Le professeur de philosophie devient une autorité incontestable pour son école. Il n’est plus possible d’imaginer qu’à l’école les fondements mêmes de l’enseignement soient examinés et que des doutes soient exprimés à leur sujet, comme ce fut le cas à l’Académie de Platon, lorsque le jeune Aristote pouvait, en tant qu’élève de Platon et difficilement sans son approbation, développer une critique de la théorie principale de Platon. La philosophie perd tout lien avec les sciences, cesse d’en être la base et perd son rôle directeur et directeur. De plus, la philosophie perd à cette époque son esprit d’élitisme, cesse d’être l’œuvre d’un cercle restreint d’experts et se généralise. Elle n’est plus dirigée par des aristocrates héréditaires ni même par des enfants de médecins de la cour. Les maîtres d’école, les porteurs d’eau, sans parler des personnes de «nationalité barbar », deviennent désormais des maîtres de la pensée.

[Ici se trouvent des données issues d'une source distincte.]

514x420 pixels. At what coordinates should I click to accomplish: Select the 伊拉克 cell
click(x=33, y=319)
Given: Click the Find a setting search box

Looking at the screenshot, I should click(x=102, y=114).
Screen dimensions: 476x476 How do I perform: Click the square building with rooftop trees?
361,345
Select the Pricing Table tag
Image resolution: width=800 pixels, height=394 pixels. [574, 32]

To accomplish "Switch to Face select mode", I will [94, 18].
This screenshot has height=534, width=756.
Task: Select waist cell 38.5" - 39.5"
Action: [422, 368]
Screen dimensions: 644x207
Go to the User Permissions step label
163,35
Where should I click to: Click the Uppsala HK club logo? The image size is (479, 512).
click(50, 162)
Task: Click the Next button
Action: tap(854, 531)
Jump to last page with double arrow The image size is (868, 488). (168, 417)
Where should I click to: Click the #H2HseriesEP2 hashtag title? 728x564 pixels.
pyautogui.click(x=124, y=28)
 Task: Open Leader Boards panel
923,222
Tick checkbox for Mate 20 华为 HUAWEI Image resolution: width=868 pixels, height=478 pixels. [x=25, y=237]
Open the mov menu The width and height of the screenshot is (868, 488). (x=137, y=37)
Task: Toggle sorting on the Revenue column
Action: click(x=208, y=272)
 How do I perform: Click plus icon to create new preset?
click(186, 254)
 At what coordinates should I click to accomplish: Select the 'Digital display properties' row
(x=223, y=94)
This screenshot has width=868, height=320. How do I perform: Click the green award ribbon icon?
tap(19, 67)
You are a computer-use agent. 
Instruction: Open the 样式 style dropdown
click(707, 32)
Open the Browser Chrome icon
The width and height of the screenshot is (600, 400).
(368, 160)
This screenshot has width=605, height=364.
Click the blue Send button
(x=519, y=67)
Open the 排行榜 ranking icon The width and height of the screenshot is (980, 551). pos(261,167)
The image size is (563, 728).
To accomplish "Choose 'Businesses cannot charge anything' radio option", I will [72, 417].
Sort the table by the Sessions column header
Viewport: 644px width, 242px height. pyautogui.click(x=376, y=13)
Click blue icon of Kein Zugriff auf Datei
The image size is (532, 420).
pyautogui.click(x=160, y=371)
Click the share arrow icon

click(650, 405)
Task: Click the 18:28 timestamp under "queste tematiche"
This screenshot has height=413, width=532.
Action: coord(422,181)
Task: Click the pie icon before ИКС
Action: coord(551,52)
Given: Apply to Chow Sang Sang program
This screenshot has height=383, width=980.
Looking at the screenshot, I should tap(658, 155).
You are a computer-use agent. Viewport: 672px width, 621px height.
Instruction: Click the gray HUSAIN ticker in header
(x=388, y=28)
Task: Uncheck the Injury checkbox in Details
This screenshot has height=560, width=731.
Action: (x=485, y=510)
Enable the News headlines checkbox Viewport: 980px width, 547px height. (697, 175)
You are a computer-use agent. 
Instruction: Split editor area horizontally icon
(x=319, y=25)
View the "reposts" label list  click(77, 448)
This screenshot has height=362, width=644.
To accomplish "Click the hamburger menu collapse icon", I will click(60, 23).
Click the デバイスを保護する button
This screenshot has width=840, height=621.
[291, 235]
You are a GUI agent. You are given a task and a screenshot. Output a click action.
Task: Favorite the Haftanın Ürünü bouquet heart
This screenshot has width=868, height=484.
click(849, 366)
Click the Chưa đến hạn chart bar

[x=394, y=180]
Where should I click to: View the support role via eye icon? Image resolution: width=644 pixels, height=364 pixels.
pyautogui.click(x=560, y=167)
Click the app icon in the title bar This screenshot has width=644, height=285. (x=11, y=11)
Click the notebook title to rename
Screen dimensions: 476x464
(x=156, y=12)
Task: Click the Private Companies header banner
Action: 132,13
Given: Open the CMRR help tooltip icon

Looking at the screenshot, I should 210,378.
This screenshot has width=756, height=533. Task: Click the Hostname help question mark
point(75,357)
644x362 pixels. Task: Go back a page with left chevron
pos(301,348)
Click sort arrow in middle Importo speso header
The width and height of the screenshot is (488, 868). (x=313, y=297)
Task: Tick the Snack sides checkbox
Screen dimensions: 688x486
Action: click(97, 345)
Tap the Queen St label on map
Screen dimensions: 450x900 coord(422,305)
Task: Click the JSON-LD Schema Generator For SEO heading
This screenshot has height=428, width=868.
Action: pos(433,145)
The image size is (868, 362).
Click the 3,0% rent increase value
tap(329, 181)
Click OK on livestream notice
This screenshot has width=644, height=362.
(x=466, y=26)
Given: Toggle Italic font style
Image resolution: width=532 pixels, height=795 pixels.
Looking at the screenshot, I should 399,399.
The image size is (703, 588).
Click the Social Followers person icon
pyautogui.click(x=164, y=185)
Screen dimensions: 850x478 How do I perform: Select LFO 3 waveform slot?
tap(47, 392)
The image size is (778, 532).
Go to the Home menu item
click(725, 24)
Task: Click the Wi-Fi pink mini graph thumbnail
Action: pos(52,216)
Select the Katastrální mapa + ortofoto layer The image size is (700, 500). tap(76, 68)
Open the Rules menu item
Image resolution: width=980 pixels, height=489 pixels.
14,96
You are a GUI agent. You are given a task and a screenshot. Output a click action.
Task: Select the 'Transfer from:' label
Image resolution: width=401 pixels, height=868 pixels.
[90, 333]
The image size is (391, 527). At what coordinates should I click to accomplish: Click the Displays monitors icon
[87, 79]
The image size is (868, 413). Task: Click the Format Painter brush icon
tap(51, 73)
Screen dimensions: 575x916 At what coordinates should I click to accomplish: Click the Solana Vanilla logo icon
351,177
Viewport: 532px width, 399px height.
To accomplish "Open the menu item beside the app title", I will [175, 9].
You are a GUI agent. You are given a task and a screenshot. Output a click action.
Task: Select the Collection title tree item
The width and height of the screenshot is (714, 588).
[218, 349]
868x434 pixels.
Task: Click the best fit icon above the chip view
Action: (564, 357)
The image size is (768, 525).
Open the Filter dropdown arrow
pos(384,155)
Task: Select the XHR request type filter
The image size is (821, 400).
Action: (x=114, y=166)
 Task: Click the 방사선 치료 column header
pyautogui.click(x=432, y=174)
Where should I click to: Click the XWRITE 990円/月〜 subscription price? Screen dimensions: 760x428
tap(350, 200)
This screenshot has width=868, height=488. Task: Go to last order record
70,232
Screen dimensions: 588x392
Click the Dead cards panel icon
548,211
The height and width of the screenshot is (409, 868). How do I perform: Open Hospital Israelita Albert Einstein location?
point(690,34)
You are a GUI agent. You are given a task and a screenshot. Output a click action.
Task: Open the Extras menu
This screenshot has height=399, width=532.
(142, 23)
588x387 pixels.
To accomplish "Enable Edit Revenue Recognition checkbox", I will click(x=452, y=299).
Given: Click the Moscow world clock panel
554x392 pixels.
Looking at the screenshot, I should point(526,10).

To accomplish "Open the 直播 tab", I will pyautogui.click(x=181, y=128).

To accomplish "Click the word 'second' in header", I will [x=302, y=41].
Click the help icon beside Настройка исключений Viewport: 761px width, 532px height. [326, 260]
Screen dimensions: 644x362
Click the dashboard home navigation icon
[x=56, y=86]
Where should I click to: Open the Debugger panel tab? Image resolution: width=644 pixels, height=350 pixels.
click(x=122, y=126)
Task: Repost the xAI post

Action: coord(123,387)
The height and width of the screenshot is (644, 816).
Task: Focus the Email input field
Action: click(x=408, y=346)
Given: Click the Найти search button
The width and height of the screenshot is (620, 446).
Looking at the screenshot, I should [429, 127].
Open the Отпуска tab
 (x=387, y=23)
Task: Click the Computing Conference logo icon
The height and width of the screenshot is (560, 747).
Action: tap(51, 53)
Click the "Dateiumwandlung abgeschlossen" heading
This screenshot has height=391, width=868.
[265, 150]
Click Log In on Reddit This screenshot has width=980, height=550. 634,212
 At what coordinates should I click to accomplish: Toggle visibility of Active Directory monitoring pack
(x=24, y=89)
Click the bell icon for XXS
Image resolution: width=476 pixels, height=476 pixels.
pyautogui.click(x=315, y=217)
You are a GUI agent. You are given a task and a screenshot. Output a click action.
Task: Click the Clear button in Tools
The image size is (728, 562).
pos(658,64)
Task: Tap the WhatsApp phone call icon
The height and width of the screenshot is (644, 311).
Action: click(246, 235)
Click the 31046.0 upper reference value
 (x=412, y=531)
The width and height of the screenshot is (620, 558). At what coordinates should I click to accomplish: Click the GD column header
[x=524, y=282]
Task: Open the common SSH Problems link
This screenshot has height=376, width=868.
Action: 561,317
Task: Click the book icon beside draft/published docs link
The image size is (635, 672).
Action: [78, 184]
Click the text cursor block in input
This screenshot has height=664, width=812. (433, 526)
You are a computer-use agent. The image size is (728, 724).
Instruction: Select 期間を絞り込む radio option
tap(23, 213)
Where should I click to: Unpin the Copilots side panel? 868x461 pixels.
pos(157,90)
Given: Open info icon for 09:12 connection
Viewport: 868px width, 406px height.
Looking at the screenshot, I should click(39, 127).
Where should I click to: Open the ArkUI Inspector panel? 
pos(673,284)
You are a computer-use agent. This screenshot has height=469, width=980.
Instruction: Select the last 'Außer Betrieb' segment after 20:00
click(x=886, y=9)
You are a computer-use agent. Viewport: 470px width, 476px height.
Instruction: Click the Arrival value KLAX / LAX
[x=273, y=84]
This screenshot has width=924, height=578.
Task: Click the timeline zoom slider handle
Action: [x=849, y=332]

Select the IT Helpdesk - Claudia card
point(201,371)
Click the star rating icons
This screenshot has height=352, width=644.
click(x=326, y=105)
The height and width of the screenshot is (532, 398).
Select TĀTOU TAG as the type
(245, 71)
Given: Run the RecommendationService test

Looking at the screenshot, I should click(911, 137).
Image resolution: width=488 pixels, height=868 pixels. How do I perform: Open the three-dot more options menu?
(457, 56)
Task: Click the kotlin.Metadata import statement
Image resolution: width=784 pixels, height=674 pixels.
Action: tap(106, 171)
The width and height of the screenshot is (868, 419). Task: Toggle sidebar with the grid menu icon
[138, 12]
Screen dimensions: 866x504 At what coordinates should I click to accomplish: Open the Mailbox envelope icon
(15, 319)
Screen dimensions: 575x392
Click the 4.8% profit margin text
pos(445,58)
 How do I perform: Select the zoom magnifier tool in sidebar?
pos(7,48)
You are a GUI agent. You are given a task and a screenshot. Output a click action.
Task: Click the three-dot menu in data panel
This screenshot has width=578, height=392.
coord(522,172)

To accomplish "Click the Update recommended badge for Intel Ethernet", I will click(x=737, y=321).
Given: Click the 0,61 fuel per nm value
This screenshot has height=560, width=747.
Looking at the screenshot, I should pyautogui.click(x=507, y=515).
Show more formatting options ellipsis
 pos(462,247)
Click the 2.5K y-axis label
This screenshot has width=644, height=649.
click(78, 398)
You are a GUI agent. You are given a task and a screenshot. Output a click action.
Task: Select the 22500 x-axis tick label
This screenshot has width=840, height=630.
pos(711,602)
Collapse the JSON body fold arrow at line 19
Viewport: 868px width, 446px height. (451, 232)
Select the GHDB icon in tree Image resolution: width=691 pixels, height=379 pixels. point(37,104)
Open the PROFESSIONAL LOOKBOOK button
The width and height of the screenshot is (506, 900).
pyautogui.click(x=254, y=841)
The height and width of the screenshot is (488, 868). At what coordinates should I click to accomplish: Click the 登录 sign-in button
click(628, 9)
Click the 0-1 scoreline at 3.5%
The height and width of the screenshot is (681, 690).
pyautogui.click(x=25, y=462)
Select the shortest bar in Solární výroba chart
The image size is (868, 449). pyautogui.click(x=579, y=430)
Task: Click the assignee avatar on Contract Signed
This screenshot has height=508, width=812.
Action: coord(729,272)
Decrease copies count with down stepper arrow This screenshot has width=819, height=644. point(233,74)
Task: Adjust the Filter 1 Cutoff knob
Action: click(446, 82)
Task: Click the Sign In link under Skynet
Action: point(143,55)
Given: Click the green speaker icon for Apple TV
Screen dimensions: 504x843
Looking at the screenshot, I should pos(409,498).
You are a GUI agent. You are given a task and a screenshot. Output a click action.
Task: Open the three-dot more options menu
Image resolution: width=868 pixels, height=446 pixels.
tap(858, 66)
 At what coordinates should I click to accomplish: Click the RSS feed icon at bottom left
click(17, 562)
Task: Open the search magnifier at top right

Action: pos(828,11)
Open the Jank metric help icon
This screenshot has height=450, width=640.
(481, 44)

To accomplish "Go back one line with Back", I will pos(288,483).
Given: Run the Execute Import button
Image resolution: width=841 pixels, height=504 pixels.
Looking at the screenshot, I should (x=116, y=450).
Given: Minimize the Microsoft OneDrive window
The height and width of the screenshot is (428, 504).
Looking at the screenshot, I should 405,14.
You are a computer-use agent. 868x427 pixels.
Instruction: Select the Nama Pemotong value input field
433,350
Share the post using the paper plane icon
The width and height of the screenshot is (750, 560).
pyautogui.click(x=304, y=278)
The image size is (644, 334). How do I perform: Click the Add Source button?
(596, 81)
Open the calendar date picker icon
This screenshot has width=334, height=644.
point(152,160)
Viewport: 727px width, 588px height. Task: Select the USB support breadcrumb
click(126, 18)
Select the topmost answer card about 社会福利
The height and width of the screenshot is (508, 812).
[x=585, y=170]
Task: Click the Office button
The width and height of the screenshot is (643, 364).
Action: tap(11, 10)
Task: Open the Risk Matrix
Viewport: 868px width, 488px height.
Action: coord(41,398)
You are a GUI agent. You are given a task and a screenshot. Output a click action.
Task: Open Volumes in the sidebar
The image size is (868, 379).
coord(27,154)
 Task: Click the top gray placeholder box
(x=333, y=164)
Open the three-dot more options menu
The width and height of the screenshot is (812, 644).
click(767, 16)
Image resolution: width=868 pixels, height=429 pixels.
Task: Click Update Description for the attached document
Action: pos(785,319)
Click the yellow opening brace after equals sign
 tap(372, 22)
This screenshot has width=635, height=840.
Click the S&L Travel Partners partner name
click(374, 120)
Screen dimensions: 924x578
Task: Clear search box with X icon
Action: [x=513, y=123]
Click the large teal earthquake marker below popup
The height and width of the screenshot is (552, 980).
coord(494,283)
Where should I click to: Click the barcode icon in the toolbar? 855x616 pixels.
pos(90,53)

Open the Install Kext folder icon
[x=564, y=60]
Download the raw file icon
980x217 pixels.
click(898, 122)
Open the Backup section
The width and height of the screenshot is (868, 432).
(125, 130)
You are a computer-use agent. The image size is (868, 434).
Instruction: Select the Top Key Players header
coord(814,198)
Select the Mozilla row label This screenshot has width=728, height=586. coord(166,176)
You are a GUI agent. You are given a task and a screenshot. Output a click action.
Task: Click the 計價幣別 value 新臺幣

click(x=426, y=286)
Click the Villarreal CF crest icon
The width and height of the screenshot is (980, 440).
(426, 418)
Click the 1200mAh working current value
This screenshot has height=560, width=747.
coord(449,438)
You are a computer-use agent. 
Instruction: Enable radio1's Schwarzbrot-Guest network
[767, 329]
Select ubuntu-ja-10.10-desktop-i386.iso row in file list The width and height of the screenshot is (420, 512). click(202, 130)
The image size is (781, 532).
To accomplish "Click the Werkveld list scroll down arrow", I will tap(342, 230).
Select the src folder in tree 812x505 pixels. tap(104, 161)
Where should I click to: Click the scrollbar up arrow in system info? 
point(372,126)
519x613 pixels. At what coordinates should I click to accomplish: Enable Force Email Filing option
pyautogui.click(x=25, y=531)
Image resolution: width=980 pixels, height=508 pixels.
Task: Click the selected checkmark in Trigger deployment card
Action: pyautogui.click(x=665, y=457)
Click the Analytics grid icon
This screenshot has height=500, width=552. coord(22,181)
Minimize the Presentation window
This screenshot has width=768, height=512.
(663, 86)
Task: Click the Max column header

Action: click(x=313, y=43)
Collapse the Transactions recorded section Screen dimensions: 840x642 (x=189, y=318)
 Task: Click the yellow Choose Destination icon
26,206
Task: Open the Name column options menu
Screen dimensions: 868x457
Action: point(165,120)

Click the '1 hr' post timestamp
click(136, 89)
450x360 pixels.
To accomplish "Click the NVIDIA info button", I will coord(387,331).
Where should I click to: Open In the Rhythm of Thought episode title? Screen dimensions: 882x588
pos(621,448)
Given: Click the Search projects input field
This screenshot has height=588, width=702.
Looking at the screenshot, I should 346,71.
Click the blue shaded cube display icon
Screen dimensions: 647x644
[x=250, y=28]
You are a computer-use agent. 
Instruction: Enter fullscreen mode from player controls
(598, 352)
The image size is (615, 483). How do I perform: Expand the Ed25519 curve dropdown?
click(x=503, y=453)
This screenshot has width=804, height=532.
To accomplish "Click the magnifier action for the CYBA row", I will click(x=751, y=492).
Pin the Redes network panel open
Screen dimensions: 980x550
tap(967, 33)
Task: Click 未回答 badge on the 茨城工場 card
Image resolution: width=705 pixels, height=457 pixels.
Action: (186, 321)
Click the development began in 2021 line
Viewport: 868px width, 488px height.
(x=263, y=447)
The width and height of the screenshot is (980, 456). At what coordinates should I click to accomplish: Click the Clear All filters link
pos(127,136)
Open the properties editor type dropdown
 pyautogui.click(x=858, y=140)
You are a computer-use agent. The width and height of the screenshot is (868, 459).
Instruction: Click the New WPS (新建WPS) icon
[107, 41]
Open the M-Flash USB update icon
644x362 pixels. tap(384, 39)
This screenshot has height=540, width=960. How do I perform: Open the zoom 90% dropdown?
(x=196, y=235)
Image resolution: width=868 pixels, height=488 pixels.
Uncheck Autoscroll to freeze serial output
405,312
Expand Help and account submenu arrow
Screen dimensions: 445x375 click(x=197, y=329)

La philosophie va vers le peuple et devient populaire, ce qui ne correspond pas vraiment à sa nature. Il y a cependant dans tout cela quelques aspects positifs. La philosophie hellénistique était plus attentive à l’individu avec ses peines, ses souffrances, ses espoirs et ses illusions. Elle les étudie et veut l’aider. Dans des conditions de désunion croissante, il lie les gens avec de nouveaux liens sociaux, qu’il s’agisse des liens d’amitié parmi les épicuriens ou de la conscience d’un devoir commun envers la communauté humaine chez les stoïciens. Cela ne nous apprend pas à comprendre le monde dans toute sa complexité, cela nous apprend à le confronter et à y faire face d’une manière ou d’une autre. Elle ne s’adresse pas à quelques privilégiés, mais à un grand nombre, les cultive et les développe. Cela devient avant tout pratique et éthique, et non théorique et logique, comme chez Platon et Aristote. Et enfin, comme toute philosophie, elle est le miroir de son époque, de son expression et de son reflet. Quelle est l’époque, telle est la philosophie, telle est la loi de l’existence historique.